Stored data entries
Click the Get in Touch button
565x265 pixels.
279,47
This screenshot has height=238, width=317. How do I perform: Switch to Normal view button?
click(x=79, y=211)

Problem to work on ▸ Nothing but the lines from the one holding "This screenshot has" to the end of the entries should be returned, each exactly as it stands.

Response area ▸
This screenshot has height=238, width=317. How do I perform: Switch to Normal view button?
click(x=79, y=211)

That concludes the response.